O crítico Rodrigo Cunha, ao fazer uma resenha do filme escreve: “Um suspense clichê com tantos absurdos na história que fica difícil não sentir raiva do filme”. Se ele fosse psicanalista, perceberia que a história não é tão absurda, embora seja difícil não concordar quanto ao sentimento de raiva quando temos que assistir a esse tipo de “filme” na vida real.

Anos atrás (1996), foi publicado um livro intitulado: Mulheres inteligentes, escolhas insensatas (Editora Rocco). O título diz claramente que não existe uma relação direta entre a razão e as escolhas que envolvem o mundo emocional.

As escolhas amorosas são muitas vezes “insensatas”, pois elas não são regidas pelo bom senso e independem do quociente intelectual da pessoa. Onde o título erra é no fato que esse não é apenas um problema das mulheres. Os homens também fazem escolhas insensatas.

Mas, até que ponto podemos falar em “escolhas”, sendo que, na realidade, mais do que escolher essas pessoas perecem ser “escolhidas” por relacionamentos complicados e difíceis? Ouvindo centenas de histórias no consultório é fácil perceber que muitas pessoas parecem ser “induzidas” por uma força interna misteriosa a fazer as escolhas erradas, sobretudo no campo da vida amorosa.

Mais uma vez, estamos nos deparando com um mecanismo psíquico misterioso. O seu funcionamento não é regido pelo “princípio do prazer” e sim por uma espécie de compulsão instintiva que parece visar a autopunição e a auto-sabotagem.
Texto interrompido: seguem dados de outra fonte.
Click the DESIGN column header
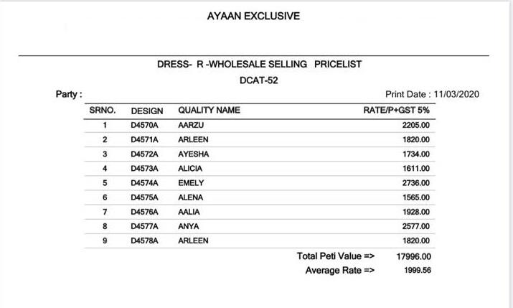Screen dimensions: 513x308 (x=147, y=111)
Embora haja algum tipo de “compensação” imediata, superficial e passageira, que em psicanálise é chamada de “ganho secundário”, é evidente que, a médio e longo prazo, o relacionamento está fadado ao fracasso. O que prevalece não é o prazer de estar com o outro e sim a frustração e angústia causadas pela falta de perspectivas.

Para entender esse curioso funcionamento psíquico é necessário vasculhar a história primitiva dos “relacionamentos amorosas” da pessoa envolvida. Mesmo quando não encontramos motivos para achar que a pessoa sofreu traumas na infância, cedo ou tarde, o processo de análise mostra que ela viveu algum tipo de experiência emocional aversiva.

Tais experiências, na maioria dos casos, independem das reais intenções maternas ou paternas, em geral boas. Trata-se de situações aversivas que, muitas vezes, os próprios pais viveram “sem perceber”, de forma inconsciente e que, por um processo de troca intersubjetiva, foram “percebidas” inconscientemente pela criança.

Para a nossa mente uma situação “inesperada” que gera angústia tende a se tornar enigmática. O enigma é carregado de uma enorme força de atração psíquica que age sobre o nosso mundo interno instintivo. Ele gera uma força compulsiva que nos atrai e nos leva a “voltar” para situações afetivas parecidas que “recriem” a cena inicial, que disparou a angústia primitiva.

Se as relações iniciais foram “percebidas” pelo inconsciente como sendo insatisfatórias, ele procurará revivê-las através de relações que também são insatisfatórias.

A força da compulsão instintiva é muito angustiante para quem sofre desse problema. Ao mesmo tempo a necessidade de voltar a viver sempre a mesma situação cega e impede o à pessoa de poder “pensar” a situação de forma diferente, lógica e conseqüente.

O que fazer diante desse tipo de comportamento quando envolve pessoas que amamos? Em primeiro lugar, é importante segurar a raiva. A pessoa já está sofrendo o bastante sem que acrescentemos mais sofrimento com o nosso “julgamento”. É necessário escolher bem os momentos e as palavras para poder apontar situações “estranhas” e prejudiciais que parecem não ser percebidas pelos interessados.

Em muitos casos, contudo, ficamos impotentes, assistindo esses processos de auto-sabotagem, sem poder fazer {jcomments on}nada a não ser tentando encaminhar a pessoa para o cuidado profissional de um terapeuta.